__TASK DIRECTIONS__
Search the data below for "computer"; list each line that holds it.

### DATASET RECORDS

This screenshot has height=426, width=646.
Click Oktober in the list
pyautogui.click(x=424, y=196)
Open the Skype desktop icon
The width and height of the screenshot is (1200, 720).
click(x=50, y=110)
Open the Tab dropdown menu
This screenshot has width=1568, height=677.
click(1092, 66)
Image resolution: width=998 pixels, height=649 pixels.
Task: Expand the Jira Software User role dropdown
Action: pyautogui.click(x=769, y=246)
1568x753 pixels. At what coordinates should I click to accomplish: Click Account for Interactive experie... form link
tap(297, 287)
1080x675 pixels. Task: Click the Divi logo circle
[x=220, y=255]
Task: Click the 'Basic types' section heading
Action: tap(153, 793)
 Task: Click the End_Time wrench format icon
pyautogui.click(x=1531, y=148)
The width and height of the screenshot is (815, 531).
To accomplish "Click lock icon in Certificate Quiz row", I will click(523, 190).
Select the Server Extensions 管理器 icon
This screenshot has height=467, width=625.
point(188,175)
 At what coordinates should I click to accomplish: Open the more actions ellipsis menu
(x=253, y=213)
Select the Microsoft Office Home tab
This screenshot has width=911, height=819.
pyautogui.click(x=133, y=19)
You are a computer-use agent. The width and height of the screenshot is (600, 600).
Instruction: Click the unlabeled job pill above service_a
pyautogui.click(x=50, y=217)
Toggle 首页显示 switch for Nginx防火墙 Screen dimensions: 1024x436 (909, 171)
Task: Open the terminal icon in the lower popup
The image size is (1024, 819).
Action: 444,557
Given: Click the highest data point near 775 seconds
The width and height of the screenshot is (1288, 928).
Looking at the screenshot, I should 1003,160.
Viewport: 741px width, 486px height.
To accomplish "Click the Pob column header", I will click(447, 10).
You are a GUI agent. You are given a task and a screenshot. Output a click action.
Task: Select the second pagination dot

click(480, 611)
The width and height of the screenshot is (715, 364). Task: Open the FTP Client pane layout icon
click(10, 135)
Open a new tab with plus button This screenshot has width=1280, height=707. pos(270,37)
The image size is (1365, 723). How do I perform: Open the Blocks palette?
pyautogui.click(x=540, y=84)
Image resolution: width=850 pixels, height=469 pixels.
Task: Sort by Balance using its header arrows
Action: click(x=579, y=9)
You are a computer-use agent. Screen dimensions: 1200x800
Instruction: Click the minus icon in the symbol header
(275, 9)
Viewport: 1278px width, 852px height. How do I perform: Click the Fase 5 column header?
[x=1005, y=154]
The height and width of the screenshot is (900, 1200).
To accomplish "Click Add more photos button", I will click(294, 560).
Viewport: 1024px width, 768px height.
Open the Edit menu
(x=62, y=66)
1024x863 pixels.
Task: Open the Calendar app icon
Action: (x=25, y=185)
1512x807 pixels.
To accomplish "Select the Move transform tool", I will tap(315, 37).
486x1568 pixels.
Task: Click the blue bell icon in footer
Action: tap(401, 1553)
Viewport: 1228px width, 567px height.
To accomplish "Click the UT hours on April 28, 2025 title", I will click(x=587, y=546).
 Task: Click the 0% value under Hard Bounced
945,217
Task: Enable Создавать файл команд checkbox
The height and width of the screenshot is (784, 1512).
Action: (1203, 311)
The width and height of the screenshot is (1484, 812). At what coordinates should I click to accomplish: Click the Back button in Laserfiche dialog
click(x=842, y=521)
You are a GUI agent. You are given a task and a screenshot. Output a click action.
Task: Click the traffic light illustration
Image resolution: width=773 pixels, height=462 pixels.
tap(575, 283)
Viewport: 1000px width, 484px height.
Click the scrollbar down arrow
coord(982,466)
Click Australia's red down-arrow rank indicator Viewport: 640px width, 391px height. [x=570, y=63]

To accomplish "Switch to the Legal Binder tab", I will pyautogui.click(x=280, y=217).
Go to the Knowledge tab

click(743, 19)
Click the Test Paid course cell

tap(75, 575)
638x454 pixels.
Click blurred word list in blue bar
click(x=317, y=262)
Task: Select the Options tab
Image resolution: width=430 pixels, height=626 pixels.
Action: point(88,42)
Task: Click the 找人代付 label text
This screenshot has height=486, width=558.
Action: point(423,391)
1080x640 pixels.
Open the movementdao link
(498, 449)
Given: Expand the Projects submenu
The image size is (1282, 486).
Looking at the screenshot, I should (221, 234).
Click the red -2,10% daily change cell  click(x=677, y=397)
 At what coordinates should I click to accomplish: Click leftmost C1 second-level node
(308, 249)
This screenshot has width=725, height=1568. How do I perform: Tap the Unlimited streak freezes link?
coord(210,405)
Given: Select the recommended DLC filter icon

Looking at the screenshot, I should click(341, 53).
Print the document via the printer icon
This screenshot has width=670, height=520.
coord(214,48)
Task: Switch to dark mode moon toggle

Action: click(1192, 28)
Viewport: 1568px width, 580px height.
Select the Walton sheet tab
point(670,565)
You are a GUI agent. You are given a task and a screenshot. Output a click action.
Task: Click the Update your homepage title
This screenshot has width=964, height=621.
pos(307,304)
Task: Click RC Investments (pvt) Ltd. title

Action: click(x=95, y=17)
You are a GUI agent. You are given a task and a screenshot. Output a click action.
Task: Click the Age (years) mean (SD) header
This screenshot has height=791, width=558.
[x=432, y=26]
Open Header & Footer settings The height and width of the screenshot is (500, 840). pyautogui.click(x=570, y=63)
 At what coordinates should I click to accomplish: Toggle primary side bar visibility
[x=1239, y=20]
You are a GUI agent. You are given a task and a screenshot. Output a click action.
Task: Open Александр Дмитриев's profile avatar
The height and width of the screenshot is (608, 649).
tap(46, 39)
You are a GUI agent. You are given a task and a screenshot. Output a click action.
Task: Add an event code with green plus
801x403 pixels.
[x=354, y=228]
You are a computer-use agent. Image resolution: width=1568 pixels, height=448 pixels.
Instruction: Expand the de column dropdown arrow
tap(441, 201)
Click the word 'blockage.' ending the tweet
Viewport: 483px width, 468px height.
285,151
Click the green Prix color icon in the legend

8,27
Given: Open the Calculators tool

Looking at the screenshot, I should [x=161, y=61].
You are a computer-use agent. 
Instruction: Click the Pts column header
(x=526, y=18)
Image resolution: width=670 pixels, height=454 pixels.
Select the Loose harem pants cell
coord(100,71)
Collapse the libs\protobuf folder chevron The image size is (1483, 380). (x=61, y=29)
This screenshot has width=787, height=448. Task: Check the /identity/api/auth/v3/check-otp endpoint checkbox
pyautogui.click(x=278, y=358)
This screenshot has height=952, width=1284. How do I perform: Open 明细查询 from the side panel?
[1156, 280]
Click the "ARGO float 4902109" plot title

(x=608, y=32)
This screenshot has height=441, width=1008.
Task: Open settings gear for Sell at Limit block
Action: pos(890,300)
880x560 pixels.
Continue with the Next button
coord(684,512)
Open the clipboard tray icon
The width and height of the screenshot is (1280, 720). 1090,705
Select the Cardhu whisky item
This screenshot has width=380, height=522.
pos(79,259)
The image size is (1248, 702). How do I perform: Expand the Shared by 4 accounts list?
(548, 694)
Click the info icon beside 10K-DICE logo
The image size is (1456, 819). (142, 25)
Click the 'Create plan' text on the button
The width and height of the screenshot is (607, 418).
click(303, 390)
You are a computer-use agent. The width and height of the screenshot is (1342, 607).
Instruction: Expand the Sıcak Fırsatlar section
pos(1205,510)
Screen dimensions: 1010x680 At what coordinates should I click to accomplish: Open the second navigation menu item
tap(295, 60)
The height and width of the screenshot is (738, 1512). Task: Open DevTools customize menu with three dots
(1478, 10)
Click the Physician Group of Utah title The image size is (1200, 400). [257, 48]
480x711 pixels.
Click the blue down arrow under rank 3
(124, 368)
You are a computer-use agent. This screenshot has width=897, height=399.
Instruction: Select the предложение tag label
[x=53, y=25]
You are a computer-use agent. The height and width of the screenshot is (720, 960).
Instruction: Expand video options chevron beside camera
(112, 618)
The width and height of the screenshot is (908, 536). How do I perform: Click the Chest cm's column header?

######

__FINISHED TASK__
You are a computer-use agent. The width and height of the screenshot is (600, 600).
You are a computer-use agent. Screen dimensions: 1200x800
You are a computer-use agent. Image resolution: width=1568 pixels, height=448 pixels.
You are a computer-use agent. 
You are a computer-use agent. The width and height of the screenshot is (1342, 607).
You are a computer-use agent. This screenshot has width=897, height=399.
You are a computer-use agent. The height and width of the screenshot is (720, 960).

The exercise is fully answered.